This report offers practical learning and evidence on what and how to commission differently for the People Powered Health approach to healthcare.
This report offers practical learning and evidence on what and how to commission differently for the People Powered Health approach to healthcare.
Key findings
- Put long-term outcomes for people, not short-term outcomes for institutions, at the centre of decision-making - a refocusing on who (rather than what) commissioning is for.
- Ensure the commissioning process reflects the lived experience of users, through processes of co-design, community research and pathway mapping.
- Re-frame the role of commissioner as one of leadership of genuine partnerships and collaboratives - working in partnership with those from every part of health and social care, including patients, practitioners and providers.
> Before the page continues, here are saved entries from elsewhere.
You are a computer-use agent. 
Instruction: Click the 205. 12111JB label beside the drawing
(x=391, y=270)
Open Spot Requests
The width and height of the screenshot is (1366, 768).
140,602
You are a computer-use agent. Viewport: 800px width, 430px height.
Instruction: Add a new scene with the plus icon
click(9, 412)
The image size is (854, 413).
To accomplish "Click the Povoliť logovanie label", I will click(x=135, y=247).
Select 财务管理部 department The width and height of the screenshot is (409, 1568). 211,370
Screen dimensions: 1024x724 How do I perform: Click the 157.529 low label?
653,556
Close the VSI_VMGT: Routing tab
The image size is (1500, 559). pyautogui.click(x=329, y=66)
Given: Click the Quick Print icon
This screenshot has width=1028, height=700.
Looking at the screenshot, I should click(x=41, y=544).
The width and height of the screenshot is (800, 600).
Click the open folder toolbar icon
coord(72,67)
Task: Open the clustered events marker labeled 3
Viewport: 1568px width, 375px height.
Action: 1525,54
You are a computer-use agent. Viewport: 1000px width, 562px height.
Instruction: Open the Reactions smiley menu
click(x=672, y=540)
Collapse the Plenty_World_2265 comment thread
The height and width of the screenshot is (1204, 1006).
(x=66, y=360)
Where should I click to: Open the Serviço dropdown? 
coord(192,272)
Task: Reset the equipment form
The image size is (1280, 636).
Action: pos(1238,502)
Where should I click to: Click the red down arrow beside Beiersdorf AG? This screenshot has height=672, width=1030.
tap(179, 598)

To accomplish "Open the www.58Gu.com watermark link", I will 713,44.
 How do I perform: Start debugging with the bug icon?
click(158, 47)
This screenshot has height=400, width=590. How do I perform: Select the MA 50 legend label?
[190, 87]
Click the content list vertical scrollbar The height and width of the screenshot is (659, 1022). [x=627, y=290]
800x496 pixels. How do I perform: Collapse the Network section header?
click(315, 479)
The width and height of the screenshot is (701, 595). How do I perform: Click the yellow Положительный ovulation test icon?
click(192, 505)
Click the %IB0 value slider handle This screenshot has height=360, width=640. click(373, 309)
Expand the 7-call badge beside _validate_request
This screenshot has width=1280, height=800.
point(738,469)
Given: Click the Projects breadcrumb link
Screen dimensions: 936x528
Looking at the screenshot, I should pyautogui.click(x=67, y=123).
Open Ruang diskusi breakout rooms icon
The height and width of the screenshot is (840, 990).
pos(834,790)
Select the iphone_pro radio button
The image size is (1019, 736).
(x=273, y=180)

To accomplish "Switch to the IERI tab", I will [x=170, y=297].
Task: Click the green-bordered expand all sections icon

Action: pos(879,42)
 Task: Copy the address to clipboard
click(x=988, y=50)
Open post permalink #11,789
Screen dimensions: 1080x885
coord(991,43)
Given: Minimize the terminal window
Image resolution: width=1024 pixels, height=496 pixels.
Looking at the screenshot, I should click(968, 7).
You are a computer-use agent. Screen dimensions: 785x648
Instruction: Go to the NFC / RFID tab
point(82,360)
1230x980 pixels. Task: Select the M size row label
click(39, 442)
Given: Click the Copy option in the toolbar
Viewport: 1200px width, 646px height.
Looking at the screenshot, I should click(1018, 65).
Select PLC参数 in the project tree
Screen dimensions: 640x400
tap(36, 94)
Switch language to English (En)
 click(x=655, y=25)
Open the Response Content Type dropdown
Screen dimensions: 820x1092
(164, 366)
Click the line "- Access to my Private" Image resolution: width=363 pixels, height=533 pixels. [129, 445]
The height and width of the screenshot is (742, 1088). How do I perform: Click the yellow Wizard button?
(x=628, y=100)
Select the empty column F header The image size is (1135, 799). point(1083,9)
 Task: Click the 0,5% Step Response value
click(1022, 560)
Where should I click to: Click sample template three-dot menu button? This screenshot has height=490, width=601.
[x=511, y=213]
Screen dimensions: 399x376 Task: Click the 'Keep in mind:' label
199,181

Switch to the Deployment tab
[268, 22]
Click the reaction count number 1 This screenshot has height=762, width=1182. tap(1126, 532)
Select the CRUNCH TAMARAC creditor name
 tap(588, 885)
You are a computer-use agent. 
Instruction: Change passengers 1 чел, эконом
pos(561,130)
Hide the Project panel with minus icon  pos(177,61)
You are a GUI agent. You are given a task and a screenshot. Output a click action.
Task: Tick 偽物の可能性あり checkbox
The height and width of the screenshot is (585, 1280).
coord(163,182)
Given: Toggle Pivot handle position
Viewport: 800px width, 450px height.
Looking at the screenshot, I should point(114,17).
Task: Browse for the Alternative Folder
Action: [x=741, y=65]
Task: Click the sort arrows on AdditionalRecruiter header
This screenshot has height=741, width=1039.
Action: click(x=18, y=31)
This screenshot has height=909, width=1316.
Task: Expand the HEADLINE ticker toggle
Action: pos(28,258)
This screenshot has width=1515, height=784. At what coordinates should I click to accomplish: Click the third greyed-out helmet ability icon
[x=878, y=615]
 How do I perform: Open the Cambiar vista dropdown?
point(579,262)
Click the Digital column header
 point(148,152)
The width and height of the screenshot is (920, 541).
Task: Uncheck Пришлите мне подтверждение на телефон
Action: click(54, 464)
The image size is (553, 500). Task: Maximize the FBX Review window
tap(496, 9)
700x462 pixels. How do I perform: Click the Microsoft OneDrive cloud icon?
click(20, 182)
- Move away from commissioning as procurement of existing services to commissioning as market-making, with a focus on commissioning different types of services, supporting alliances of providers, embracing provision from outside the mainstream and building up existing provider capacity.
- Conventional approaches to achieving efficiencies through better procurement will not be sufficient to meet the needs, obstacles and opportunities that face the NHS over the next decade.
The challenges facing the NHS require radical new models and these models need to be created through an active and engaged commissioning process.
At the heart of a People Powered Health approach is a focus on people, not institutions - a belief in the power of people and communities working together to produce better outcomes, in terms of both people's health and value for money for the taxpayer.
Commissioners have the potential to play an increasingly critical role in this. They need to take bold, brave and radical steps towards not just the commissioning of new kinds of services but entirely new models of commissioning that adopt methods that reflect the lived experience of users; re-frame the commissioner as the leader of partnerships and collaboratives; and move away from commissioning as procurement to commissioning as market-making.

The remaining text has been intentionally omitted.